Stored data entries
** BEGIN **
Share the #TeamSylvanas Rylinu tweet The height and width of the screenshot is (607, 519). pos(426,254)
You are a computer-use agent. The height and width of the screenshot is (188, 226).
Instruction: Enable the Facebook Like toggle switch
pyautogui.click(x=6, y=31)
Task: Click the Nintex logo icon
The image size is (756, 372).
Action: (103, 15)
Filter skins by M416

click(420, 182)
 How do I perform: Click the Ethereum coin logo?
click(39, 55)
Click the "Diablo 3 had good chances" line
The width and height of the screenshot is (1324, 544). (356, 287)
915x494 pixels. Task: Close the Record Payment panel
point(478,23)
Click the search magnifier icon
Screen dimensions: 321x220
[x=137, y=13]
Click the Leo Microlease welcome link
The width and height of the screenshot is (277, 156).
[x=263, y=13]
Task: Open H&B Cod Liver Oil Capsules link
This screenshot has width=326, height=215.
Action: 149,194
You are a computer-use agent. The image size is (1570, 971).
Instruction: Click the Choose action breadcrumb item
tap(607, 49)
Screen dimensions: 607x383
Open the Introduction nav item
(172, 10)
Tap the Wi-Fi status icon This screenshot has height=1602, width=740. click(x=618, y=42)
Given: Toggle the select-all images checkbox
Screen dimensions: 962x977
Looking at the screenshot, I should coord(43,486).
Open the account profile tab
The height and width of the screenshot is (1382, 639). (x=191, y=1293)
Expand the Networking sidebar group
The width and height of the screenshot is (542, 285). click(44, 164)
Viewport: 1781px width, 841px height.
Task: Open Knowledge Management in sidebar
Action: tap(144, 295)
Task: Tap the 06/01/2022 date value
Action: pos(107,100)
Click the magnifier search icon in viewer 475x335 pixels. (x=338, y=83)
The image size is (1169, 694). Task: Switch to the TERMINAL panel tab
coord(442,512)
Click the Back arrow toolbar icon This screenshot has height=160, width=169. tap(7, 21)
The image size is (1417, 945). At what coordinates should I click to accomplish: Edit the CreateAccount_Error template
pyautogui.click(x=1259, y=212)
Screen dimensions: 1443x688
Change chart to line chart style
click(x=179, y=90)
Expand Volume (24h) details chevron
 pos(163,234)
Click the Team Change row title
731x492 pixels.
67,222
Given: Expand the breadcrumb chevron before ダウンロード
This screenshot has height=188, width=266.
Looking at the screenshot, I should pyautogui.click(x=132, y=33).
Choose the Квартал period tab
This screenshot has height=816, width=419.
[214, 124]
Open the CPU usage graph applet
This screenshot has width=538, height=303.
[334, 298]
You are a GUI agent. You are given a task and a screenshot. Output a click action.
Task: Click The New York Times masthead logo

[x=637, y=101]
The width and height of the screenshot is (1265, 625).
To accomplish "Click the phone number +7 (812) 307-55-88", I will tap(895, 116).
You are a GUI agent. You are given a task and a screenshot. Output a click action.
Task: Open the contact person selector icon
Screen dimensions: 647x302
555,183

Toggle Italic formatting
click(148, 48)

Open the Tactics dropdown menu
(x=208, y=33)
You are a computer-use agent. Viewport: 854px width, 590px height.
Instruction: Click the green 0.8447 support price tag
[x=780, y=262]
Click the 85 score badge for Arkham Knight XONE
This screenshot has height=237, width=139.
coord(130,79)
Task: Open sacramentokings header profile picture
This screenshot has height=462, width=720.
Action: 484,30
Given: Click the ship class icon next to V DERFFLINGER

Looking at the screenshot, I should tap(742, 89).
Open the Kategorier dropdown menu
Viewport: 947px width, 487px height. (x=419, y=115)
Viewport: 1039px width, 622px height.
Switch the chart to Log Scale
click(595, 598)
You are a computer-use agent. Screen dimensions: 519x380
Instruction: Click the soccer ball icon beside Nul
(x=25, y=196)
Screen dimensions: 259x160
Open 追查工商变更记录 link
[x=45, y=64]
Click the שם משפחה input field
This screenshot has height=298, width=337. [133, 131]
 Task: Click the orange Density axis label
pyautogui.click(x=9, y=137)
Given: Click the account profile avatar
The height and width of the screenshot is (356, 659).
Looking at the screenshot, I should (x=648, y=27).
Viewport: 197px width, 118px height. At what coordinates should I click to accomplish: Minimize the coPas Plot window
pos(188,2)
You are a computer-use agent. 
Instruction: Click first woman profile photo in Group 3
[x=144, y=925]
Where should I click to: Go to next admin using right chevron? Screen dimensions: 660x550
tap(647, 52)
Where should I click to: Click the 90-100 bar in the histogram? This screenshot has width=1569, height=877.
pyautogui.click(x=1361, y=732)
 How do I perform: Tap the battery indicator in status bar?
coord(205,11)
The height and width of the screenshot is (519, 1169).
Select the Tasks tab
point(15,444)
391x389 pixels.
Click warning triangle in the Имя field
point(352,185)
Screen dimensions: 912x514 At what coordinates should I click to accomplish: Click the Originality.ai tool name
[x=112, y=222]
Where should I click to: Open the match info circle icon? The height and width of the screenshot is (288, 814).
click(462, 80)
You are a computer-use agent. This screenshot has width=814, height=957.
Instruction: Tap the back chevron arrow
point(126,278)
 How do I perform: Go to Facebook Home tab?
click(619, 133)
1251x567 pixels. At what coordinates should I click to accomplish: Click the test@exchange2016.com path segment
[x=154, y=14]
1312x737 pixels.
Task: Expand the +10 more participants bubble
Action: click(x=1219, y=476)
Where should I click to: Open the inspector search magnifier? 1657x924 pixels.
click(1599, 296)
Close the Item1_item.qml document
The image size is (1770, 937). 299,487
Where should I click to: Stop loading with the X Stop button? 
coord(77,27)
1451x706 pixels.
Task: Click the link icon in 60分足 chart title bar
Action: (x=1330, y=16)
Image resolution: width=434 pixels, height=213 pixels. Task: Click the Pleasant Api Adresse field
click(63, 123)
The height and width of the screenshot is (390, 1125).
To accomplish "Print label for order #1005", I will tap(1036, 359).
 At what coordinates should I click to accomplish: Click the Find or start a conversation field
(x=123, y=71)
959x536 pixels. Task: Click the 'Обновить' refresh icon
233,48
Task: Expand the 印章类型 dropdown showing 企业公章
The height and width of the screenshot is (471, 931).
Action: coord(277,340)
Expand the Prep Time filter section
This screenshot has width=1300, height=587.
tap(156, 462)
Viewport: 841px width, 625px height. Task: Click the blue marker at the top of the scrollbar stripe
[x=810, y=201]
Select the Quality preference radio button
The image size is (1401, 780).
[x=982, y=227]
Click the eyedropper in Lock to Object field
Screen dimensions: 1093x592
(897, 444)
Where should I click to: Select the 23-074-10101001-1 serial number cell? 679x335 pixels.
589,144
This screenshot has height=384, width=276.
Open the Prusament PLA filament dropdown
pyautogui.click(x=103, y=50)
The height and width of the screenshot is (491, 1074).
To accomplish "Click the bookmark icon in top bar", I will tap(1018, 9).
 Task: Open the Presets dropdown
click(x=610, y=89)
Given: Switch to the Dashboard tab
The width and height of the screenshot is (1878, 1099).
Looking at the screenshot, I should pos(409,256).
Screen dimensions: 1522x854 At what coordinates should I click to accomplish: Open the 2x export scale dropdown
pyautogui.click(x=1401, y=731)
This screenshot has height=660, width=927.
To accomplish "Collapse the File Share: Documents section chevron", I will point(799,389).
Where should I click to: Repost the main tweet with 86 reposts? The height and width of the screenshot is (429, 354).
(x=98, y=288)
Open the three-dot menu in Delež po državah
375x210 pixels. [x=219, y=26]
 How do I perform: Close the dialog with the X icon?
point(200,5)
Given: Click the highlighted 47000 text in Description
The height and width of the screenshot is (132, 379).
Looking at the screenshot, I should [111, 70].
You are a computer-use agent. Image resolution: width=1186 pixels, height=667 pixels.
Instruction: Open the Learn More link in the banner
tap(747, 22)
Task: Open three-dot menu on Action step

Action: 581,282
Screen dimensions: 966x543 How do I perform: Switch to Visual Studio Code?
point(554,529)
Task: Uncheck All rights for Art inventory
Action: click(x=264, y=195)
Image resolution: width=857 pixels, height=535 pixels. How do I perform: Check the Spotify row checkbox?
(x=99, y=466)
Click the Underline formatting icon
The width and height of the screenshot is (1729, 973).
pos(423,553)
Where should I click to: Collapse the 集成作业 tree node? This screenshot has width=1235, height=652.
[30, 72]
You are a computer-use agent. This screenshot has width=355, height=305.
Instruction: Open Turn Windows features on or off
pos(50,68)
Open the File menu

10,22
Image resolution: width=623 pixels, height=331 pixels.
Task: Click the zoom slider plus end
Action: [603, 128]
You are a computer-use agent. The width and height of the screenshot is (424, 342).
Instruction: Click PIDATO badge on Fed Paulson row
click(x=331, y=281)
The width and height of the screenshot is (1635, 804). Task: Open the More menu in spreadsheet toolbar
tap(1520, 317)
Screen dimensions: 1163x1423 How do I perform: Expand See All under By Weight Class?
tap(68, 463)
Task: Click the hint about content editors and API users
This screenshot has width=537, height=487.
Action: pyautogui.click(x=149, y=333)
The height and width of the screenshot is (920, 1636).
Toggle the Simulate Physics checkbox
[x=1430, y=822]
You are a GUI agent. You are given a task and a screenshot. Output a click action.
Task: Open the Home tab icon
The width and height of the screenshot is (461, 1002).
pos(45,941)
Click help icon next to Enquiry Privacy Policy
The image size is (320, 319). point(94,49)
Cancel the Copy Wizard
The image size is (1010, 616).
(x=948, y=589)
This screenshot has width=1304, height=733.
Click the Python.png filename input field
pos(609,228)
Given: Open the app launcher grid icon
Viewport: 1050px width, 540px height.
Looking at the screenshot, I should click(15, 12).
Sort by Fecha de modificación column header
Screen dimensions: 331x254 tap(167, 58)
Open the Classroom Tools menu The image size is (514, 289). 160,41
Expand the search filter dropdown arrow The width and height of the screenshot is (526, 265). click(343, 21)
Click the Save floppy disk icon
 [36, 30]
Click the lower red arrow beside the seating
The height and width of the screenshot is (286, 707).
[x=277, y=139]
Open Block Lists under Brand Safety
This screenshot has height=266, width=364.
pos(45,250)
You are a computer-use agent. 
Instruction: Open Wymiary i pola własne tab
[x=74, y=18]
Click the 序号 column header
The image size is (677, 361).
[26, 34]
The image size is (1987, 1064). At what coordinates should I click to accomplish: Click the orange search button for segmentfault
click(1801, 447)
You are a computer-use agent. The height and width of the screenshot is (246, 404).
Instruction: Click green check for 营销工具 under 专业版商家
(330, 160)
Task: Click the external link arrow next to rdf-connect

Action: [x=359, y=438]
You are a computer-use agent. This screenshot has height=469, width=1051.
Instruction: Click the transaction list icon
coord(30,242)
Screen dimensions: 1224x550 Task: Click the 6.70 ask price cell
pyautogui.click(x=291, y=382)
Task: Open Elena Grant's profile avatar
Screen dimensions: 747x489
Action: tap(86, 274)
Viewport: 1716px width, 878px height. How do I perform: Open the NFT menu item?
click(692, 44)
** END **
■ **WHAT IS ASKED**:
Copy, character for character, the part of the records above that opens with the line containing "Given: Click the account profile avatar" and closes with the line containing "click(462, 80)".

■ **THE ANSWER**:
Given: Click the account profile avatar
The height and width of the screenshot is (356, 659).
Looking at the screenshot, I should (x=648, y=27).
Viewport: 197px width, 118px height. At what coordinates should I click to accomplish: Minimize the coPas Plot window
pos(188,2)
You are a computer-use agent. 
Instruction: Click first woman profile photo in Group 3
[x=144, y=925]
Where should I click to: Go to next admin using right chevron? Screen dimensions: 660x550
tap(647, 52)
Where should I click to: Click the 90-100 bar in the histogram? This screenshot has width=1569, height=877.
pyautogui.click(x=1361, y=732)
 How do I perform: Tap the battery indicator in status bar?
coord(205,11)
The height and width of the screenshot is (519, 1169).
Select the Tasks tab
point(15,444)
391x389 pixels.
Click warning triangle in the Имя field
point(352,185)
Screen dimensions: 912x514 At what coordinates should I click to accomplish: Click the Originality.ai tool name
[x=112, y=222]
Where should I click to: Open the match info circle icon? The height and width of the screenshot is (288, 814).
click(462, 80)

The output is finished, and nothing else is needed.